• [INPUT MATERIAL]
(begin)

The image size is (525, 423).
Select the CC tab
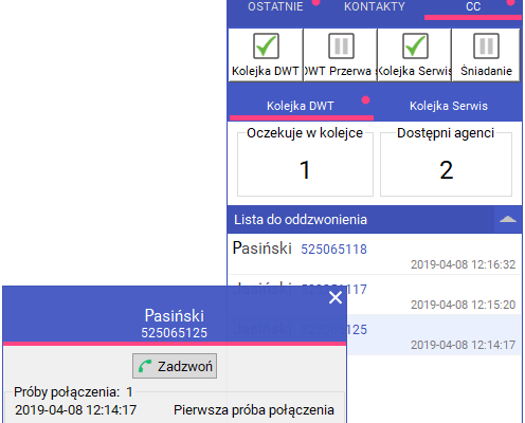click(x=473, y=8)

(end)
(begin)

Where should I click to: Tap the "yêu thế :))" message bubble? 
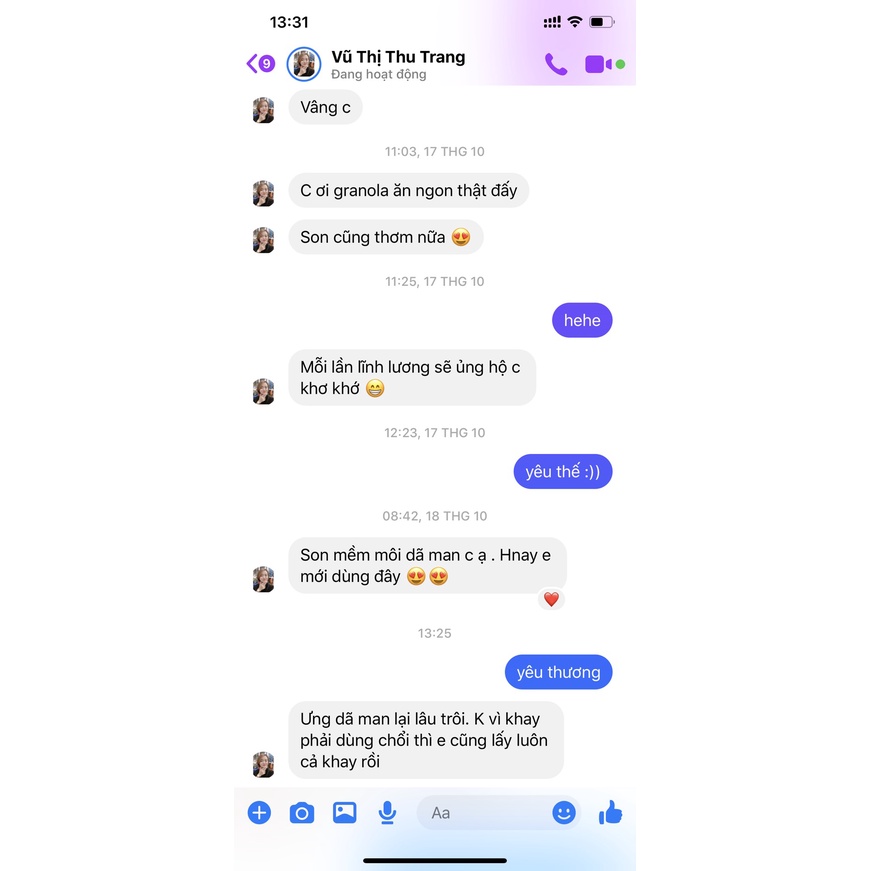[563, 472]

(end)
(begin)

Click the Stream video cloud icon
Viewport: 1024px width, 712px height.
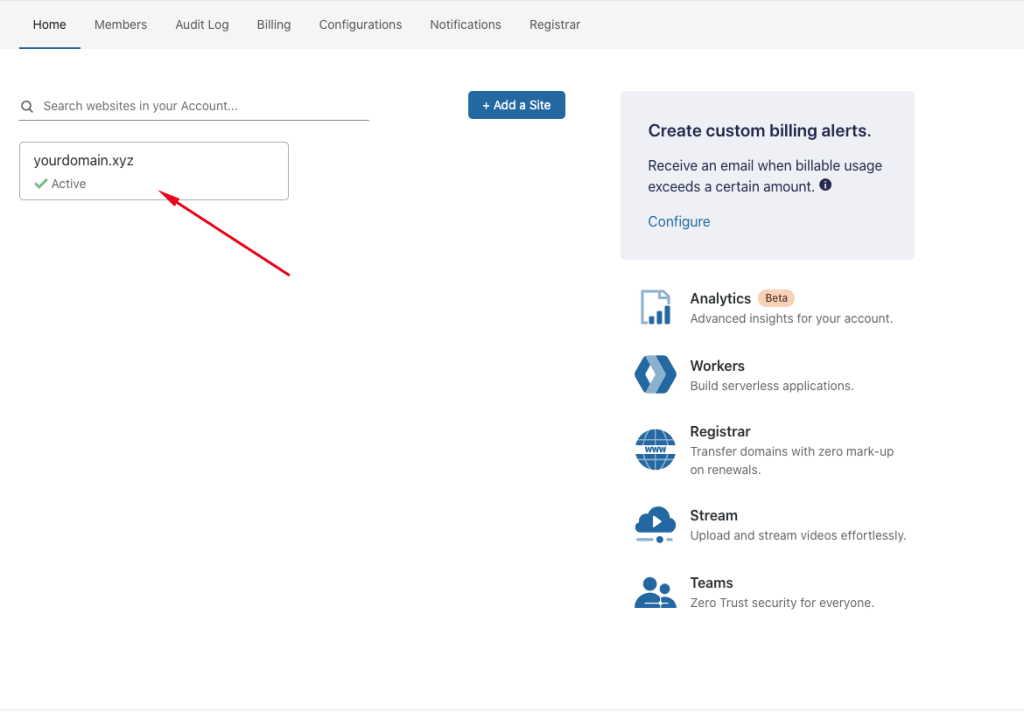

(end)

• [TASK DIRECTIONS]
Change "cloud icon" to "upload button" in the data from the line with "Click the Stream video cloud icon" to the line with "Viewport: 1024px width, 712px height.", and give back only those lines with everything else unchanged.

• [SOLUTION TO THIS PROBLEM]
Click the Stream video upload button
Viewport: 1024px width, 712px height.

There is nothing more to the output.